▶ **Document extract**
/---
It is as predictable as the annual September collapse of the Chicago Cubs. Every single holiday in which we seek to celebrate what is good and decent about this country and contemplate all that we should treasure and be thankful for, some lickspittle lefty feels an obligation to point out that we should take the ceremonial sword and open up our midsection to atone for all of the past sins committed by our ancestors.
The fact that our “liberal conscience” has the historical knowledge and cognitive abilities of a high school sophomore doesn’t seem to faze the mainstream media who always seem to find room on the editorial pages for their juvenile diatribes. It is just one more example of the disconnect demonstrated by the dissonant left and their childish need for attention.
The holiday of Thanksgiving seems to bring out the worst in these galoots. If we’re not reading about the inequities of capitalism which has ground millions of our fellow citizens under its jackboot, we’re doing the slow burn over some idiot’s interpretation of the historical baggage accrued to the cultural conflict between whites and Native Americans. Sometimes, like this year. we get a twofer.
One indication of moral progress in the United States would be the replacement of Thanksgiving Day and its self-indulgent family feasting with a National Day of Atonement accompanied by a self-reflective collective fasting.
That the world’s great powers achieved “greatness” through criminal brutality on a grand scale is not news, of course. That those same societies are reluctant to highlight this history of barbarism also is predictable.
But in the United States, this reluctance to acknowledge our original sin—the genocide of indigenous people—is of special importance today. It’s now routine—even among conservative commentators—to describe the United States as an empire, so long as everyone understands we are an inherently benevolent one. Because all our history contradicts that claim, history must be twisted and tortured to serve the purposes of the powerful.
\---
▶ **Given entries**
/---
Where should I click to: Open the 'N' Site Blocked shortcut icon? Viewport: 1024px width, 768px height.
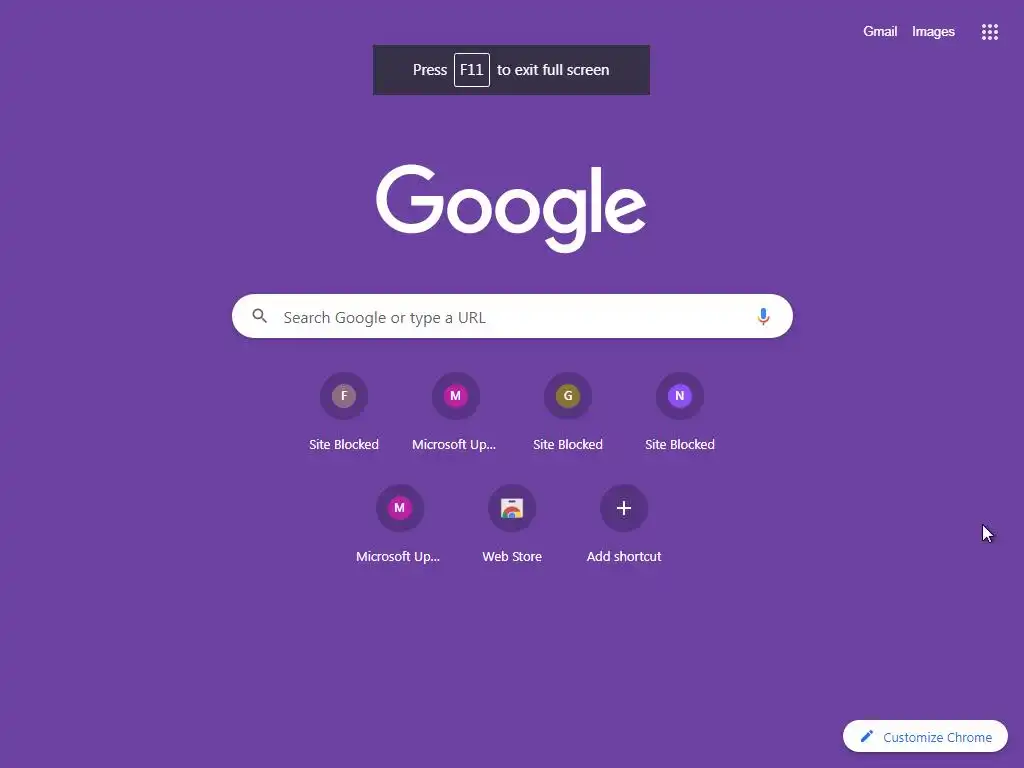(x=679, y=396)
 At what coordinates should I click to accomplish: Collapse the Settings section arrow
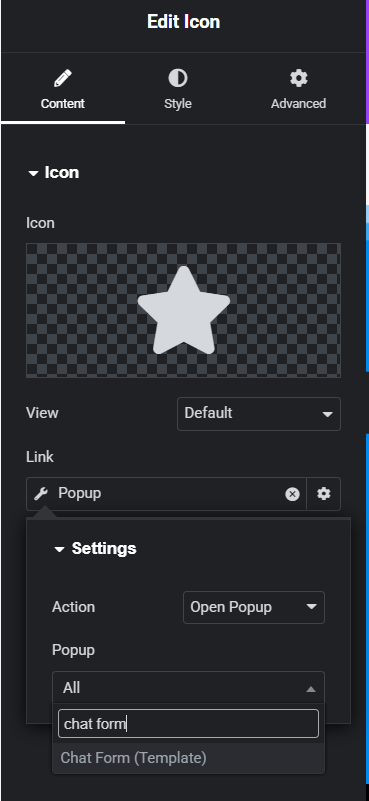59,549
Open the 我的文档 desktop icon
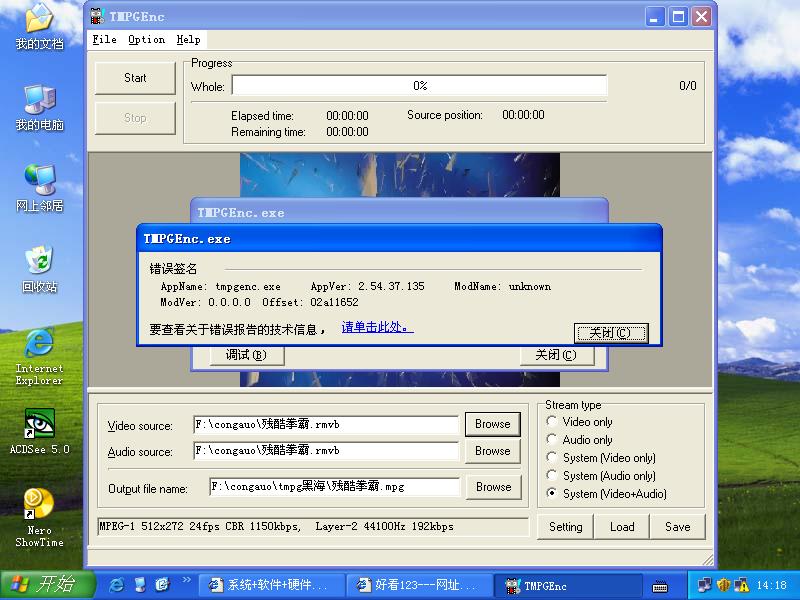 click(39, 22)
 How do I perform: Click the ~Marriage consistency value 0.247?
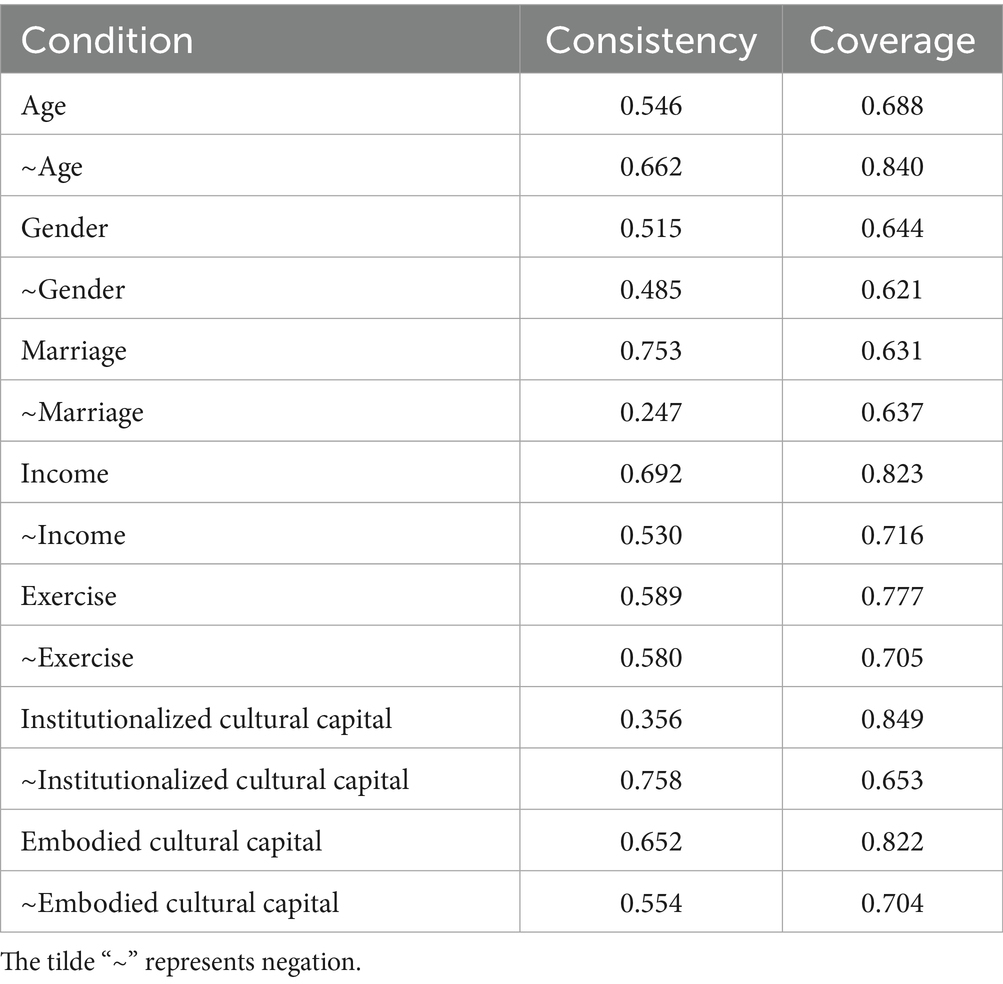point(651,412)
\---
▶ **What is asked**
[a] Repeat the passage of the Thanksgiving commentary exactly, starting with "It is as predictable" and going on through "by our ancestors.".
[b] Reproduce every one of the rows above word for word, and omit the pictures from your copy.

▶ **Answers to each task**
[a]
It is as predictable as the annual September collapse of the Chicago Cubs. Every single holiday in which we seek to celebrate what is good and decent about this country and contemplate all that we should treasure and be thankful for, some lickspittle lefty feels an obligation to point out that we should take the ceremonial sword and open up our midsection to atone for all of the past sins committed by our ancestors.

[b]
Where should I click to: Open the 'N' Site Blocked shortcut icon? Viewport: 1024px width, 768px height.
(x=679, y=396)
 At what coordinates should I click to accomplish: Collapse the Settings section arrow
59,549
Open the 我的文档 desktop icon
 click(39, 22)
 How do I perform: Click the ~Marriage consistency value 0.247?
point(651,412)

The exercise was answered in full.